Data provided –
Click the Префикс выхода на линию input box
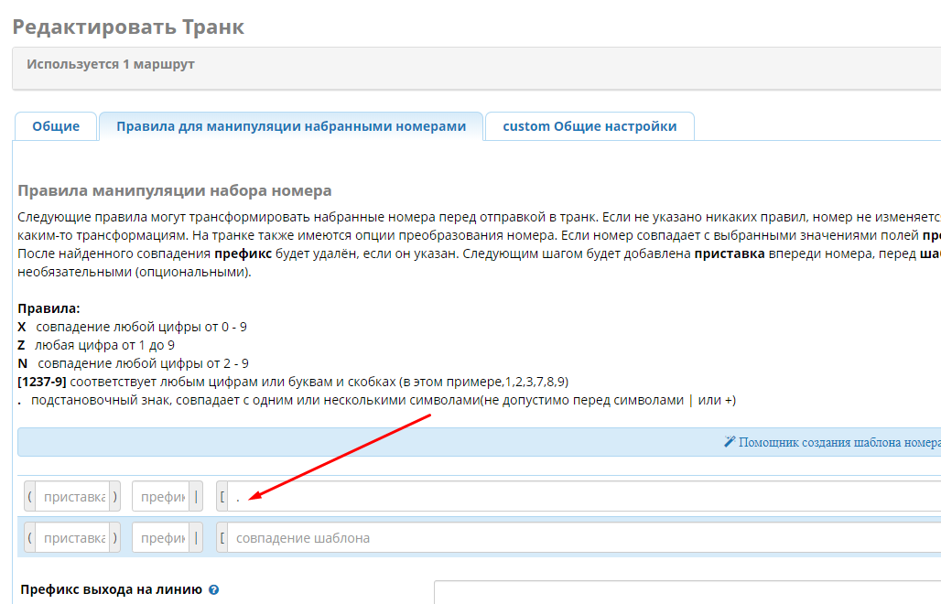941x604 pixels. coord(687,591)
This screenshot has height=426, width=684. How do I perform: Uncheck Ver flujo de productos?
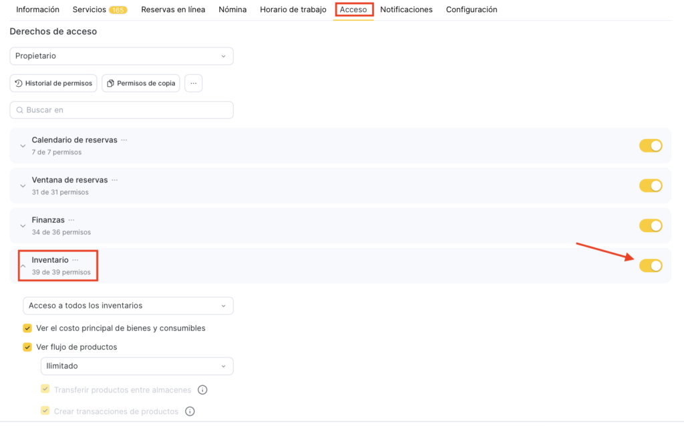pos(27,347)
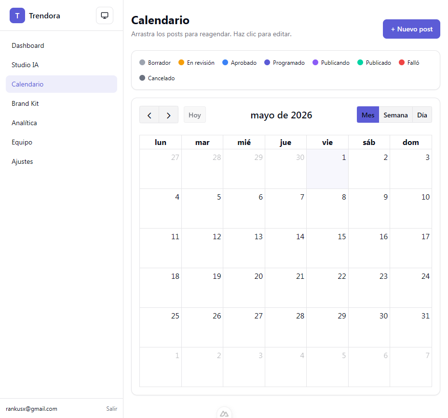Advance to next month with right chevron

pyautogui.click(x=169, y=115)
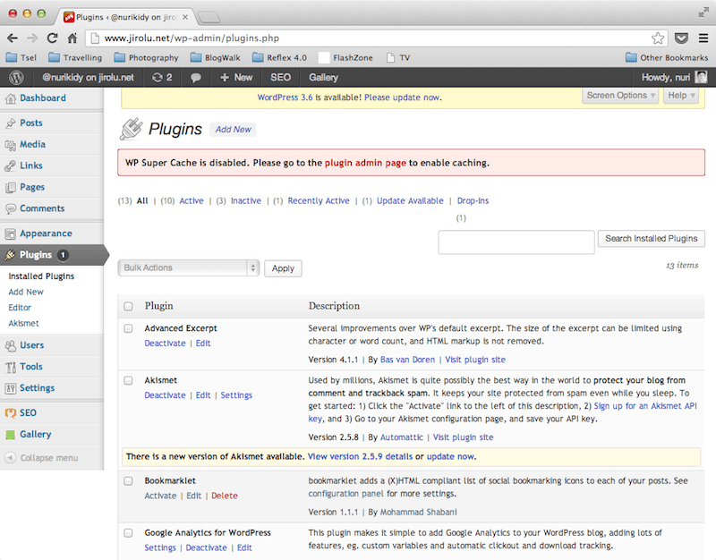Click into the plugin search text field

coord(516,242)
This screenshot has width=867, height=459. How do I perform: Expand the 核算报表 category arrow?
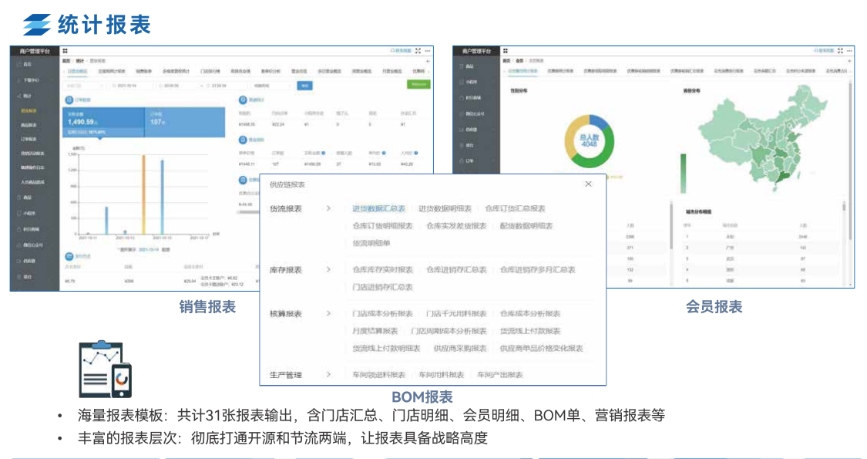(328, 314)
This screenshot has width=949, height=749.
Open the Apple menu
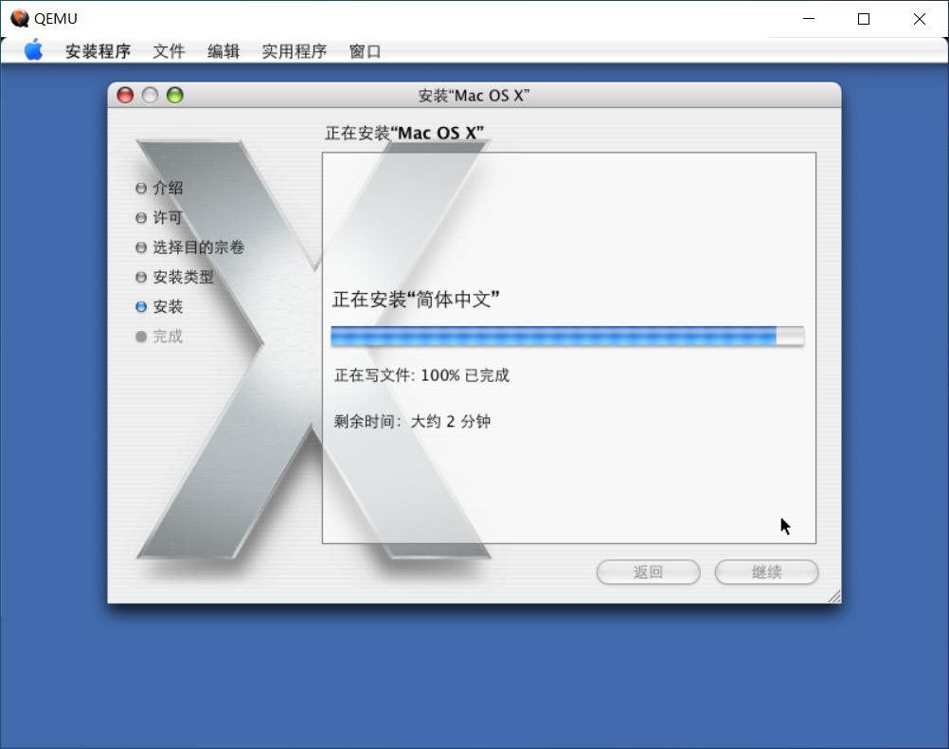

==

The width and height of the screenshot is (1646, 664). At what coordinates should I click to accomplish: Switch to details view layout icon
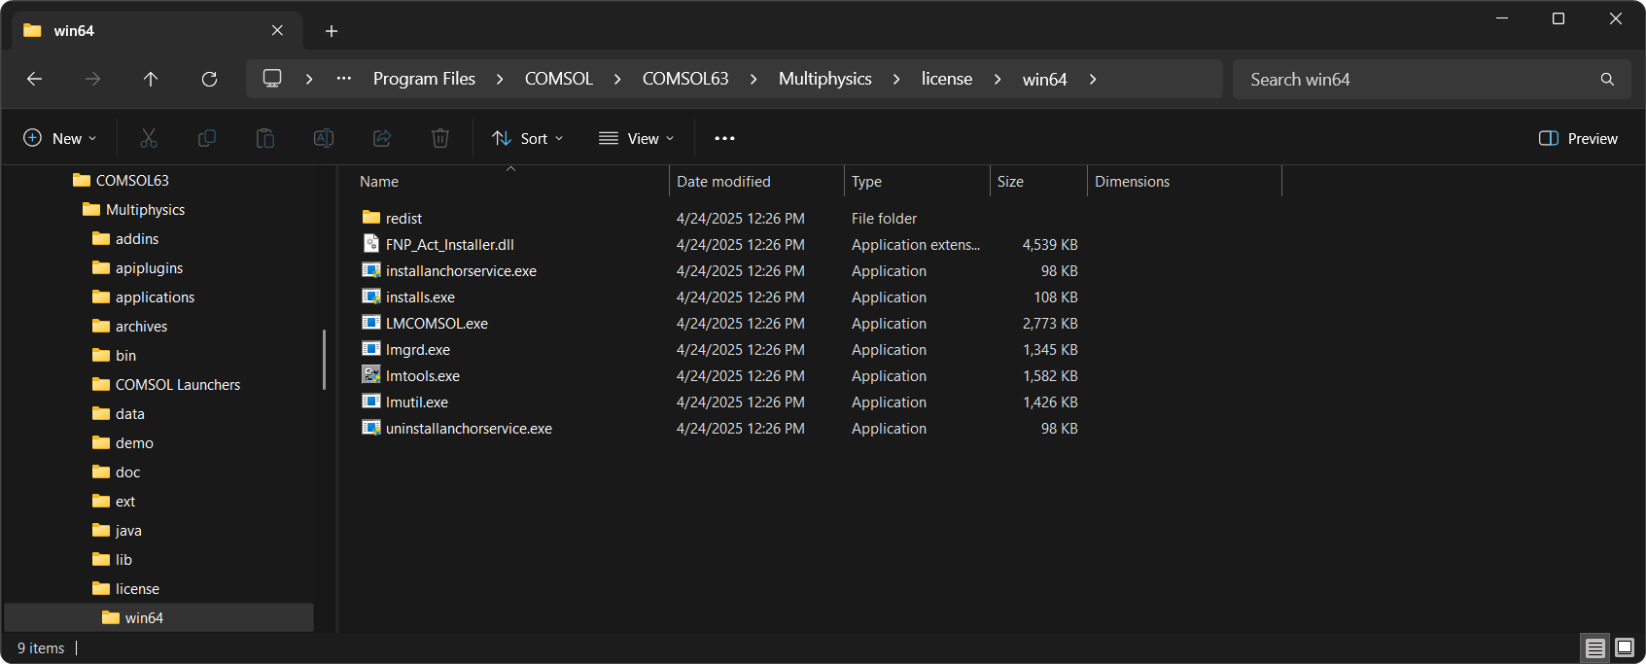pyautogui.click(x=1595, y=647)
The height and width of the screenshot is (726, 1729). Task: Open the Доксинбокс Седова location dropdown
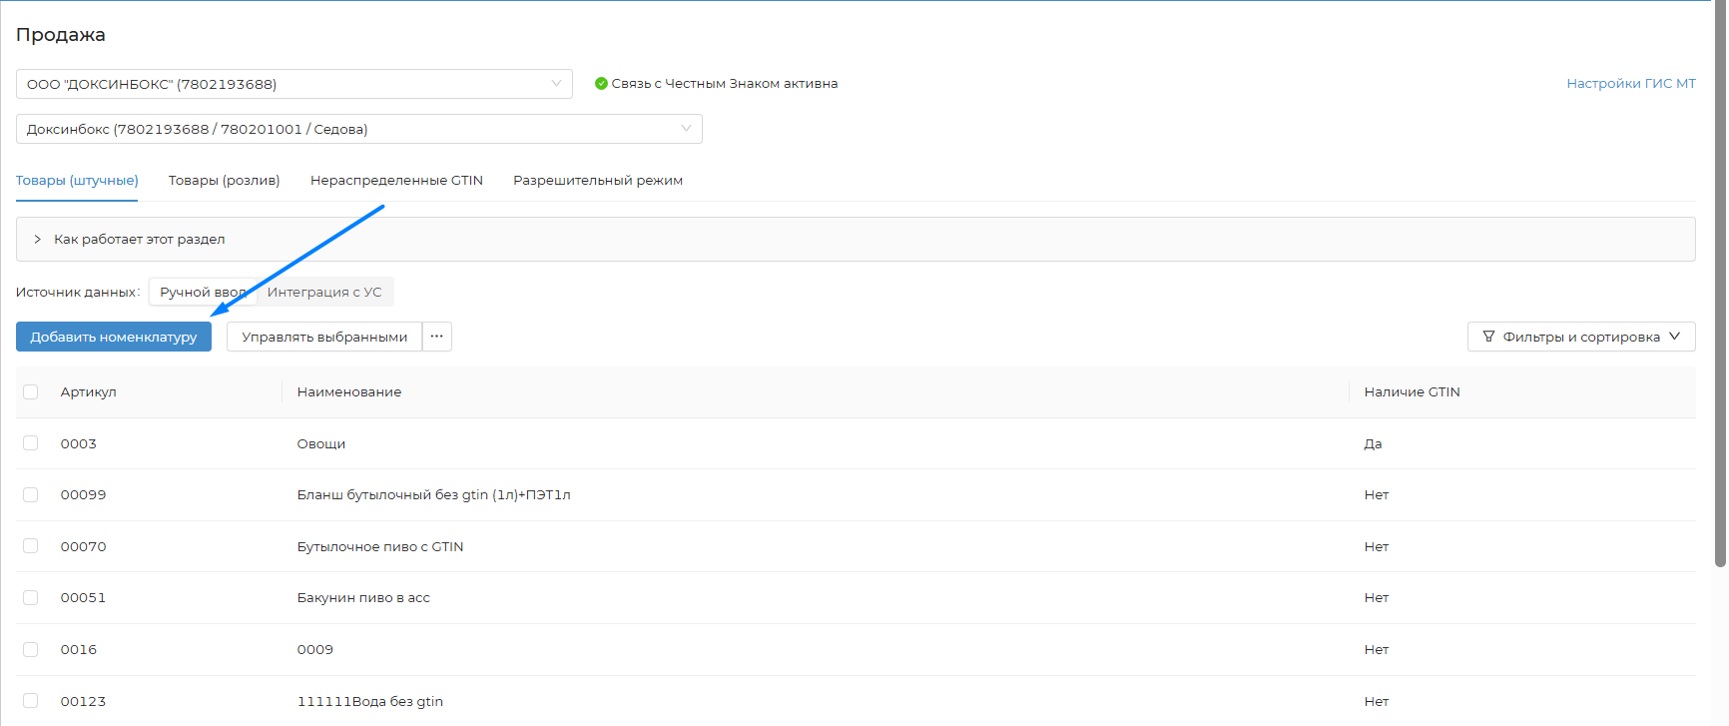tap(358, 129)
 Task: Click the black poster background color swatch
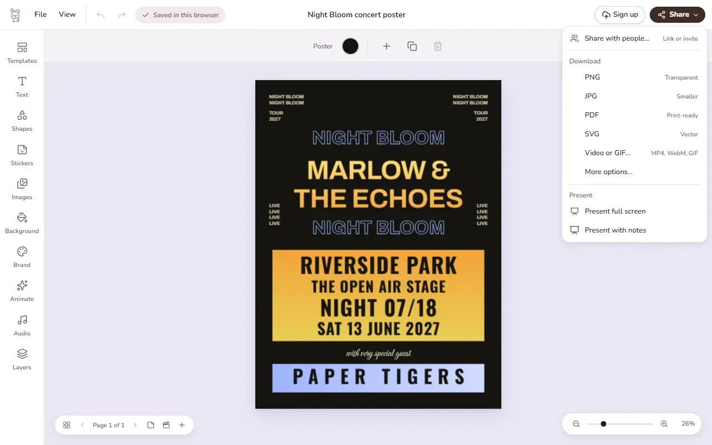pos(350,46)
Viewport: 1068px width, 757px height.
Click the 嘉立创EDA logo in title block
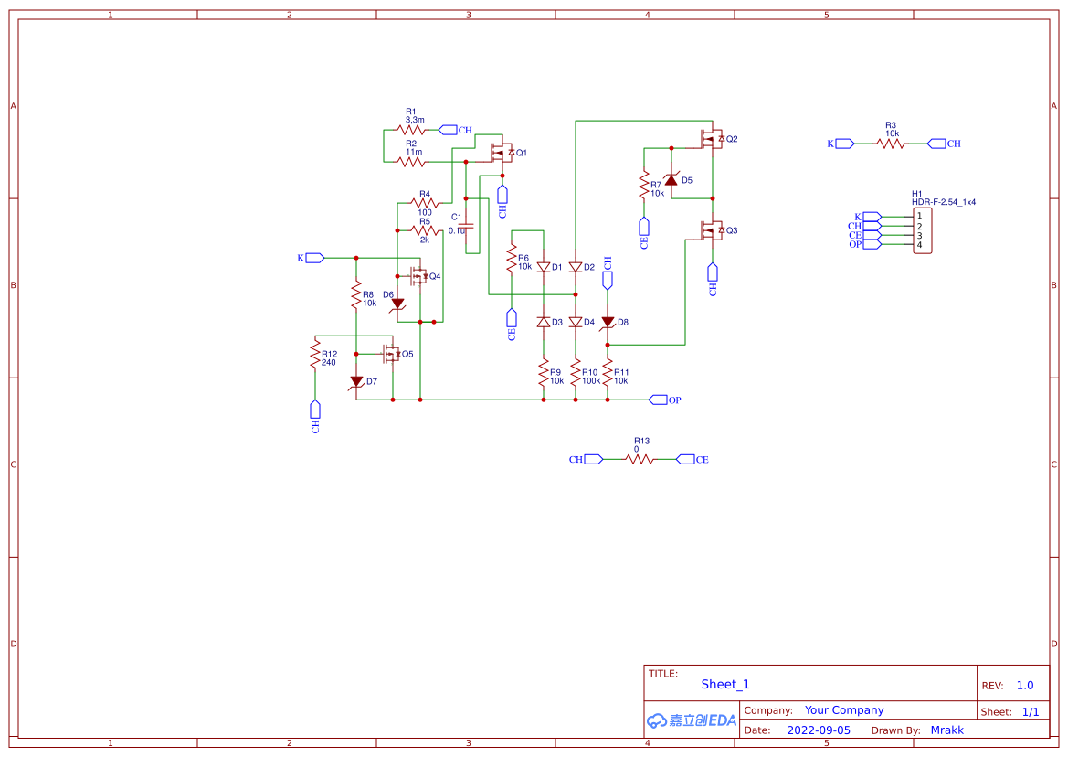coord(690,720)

Activity –
Copy out precisely the lines from the line with "This screenshot has width=949, height=749." to the line with "Open the Apple menu" in the material above, including those two lines and omitting all the rest.

Response to this exercise –
This screenshot has width=949, height=749.
Open the Apple menu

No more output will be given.